Картина Девушки на берегах Сены представлялась ему не менее многозначительной. Одна из девушек, брюнетка с резкими и слегка мужественными чертами, лежащая на траве, «прижавшись к земле своей пылающей грудью… это Федра, которая мечтает об Ипполите, это Лелия (из романа Жорж Санд), которая обвиняет мужчин в несчастиях своего сердца, упрекает их в неумении любить, и, однако, отталкивает робкого и преданного Стенио… Бегите от нее, если вы дорожите вашей свободой, вашим мужским достоинством; если вы не хотите, чтобы эта Цирцея превратила вас в скота…». Другая, — блондинка, изображенная в сидячей позе, «также преследует химеру, но химеру не любви, а холодного честолюбия… У нее есть акции и бумаги государственной ренты; она знает толк в делах и внимательно следит за биржевыми курсами… Она не строит себе никаких иллюзий; безумная любовь не терзает ее. В отличие от своей подруги, она полная хозяйка своего сердца и умеет властвовать над своими желаниями. Она долго сохранит свою свежесть; в тридцать лет она будет казаться не старше двадцати. Рано или поздно она повстречает в Булонском лесу русского князя, испанского гранда или биржевого маклера. Впрочем, в каком бы возрасте она ни вышла замуж, у нее не будет детей…».
Без всякого сомнения, то была критика чересчур высокопарная, литературная, романтическая и скорее «идеалистическая», чем реалистическая. Но эти толстые девы, широко и пышно написанные (впрочем, какое дело философу, будь то Прудон или Паскаль, до «живописи», этой «тщеты»), — эти толстые девы все же говорили нечто и приблизительно следующее: «Наступили новые времена; всего несколько лет назад мы не могли бы расположиться здесь, чтобы спать тяжелым сном или предаваться грубым мечтаниям; место было занято хорами нимф и дриад, всеми божествами вод и лесов. Их царство кончилось, наше начинается». «Курбе, живописец критический, аналитический, синтетический и гуманитарный, есть истинный выразитель нашего времени, — писал далее Прудон. — Творчество его совпадает с Позитивной философией Огюста Конта, с Позитивной метафизикой Вашро, с моими собственными книгами Человеческое право или Имманентная справедливость, с правом на труд и с правом труженика, возвещающего конец капитализма и грядущее торжество производителей, — с френологией Галля и Шпурцгейма, с физиогномикой Лафатера».
И, однако, в то самое время волшебник Коро (1796–1875) воскрешал в невинности своего сердца Нимф, играющих в любовь, и зритель, вопреки Курбе и всем его манифестам, подпадал под влияние этих чар, в которых вся гармония, вся нежность и вся поэзия природы были сообщниками простодушного колдуна.
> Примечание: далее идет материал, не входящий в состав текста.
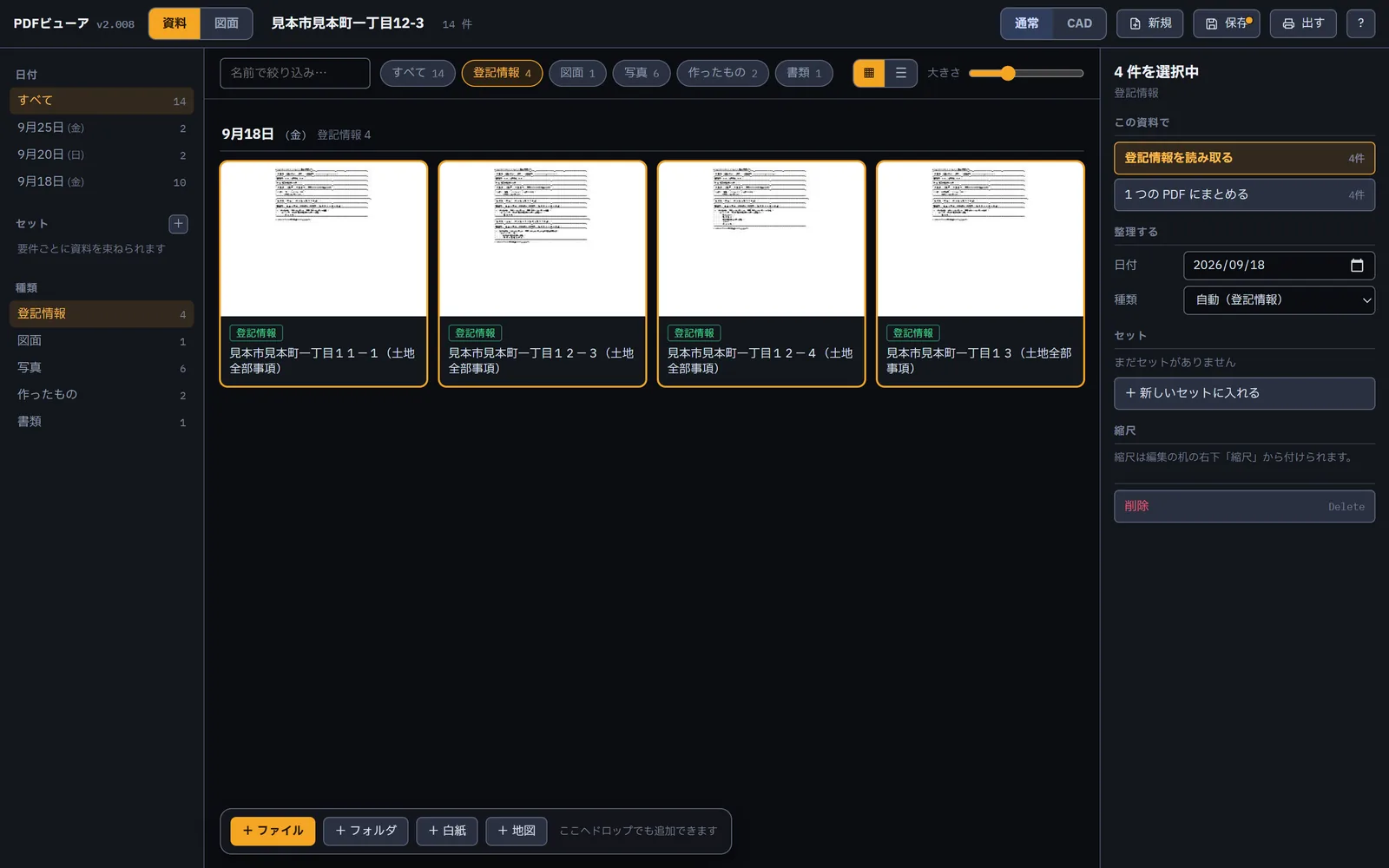1389x868 pixels.
Task: Click 登記情報を読み取る button
Action: click(1244, 158)
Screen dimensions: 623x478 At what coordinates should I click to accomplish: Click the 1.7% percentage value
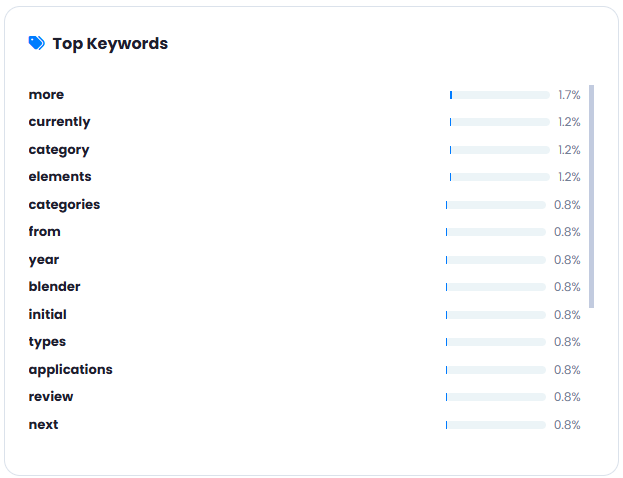tap(569, 95)
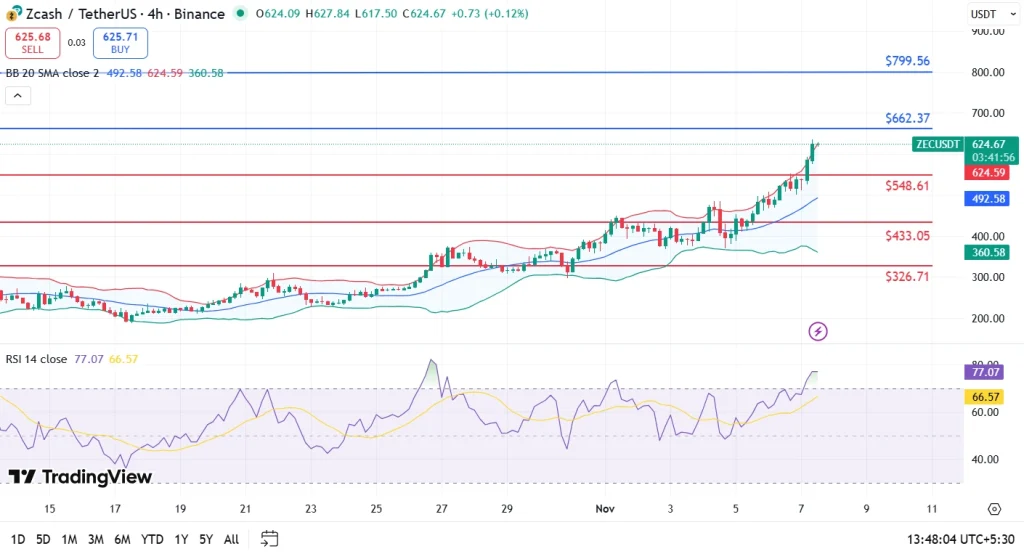Click the green market status dot
This screenshot has width=1024, height=554.
click(240, 14)
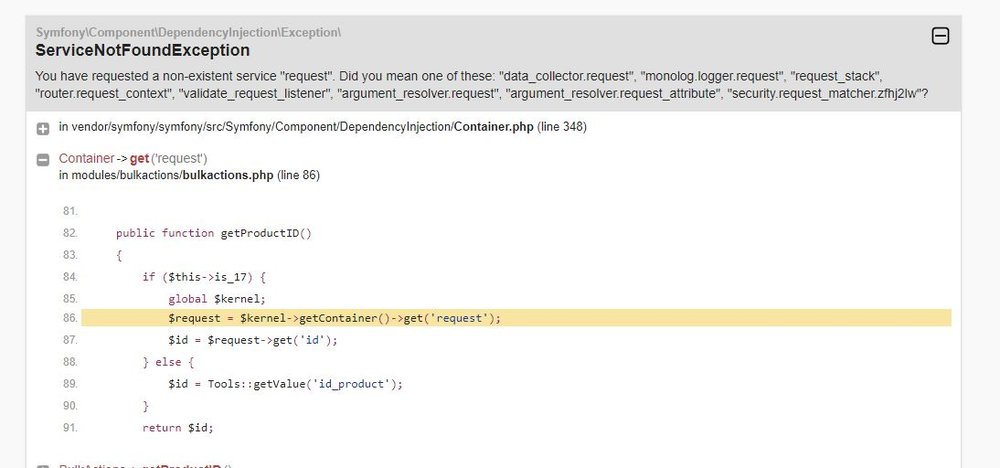Expand the Container.php line 348 trace

pos(43,128)
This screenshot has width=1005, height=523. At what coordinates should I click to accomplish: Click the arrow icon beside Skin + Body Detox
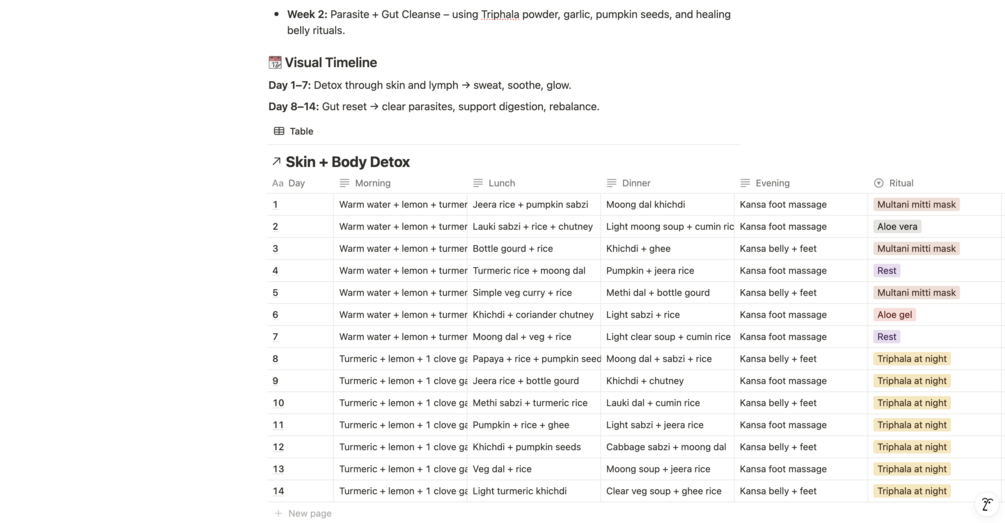coord(276,162)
Коро прославлял в своей манере, одновременно непосредственной и умелой, смену отблесков света, эхо беглых и певучих звуков, которые пробуждаются, перекликаются и отвечают друг другу со всех концов горизонта.
Своим живым чувством, своим утонченным безошибочным пониманием внутренней жизни атмосферы и ее отношений ко всему, что она окружает и оживляет, он открывал путь импрессионизму; но нельзя не сказать, что он был и остался «идеалистом» в истинном значении этого слова; вместе со своим видением мира он сообщил нам тот очаровательный лиризм, которым созерцание природы наполняло его сердце.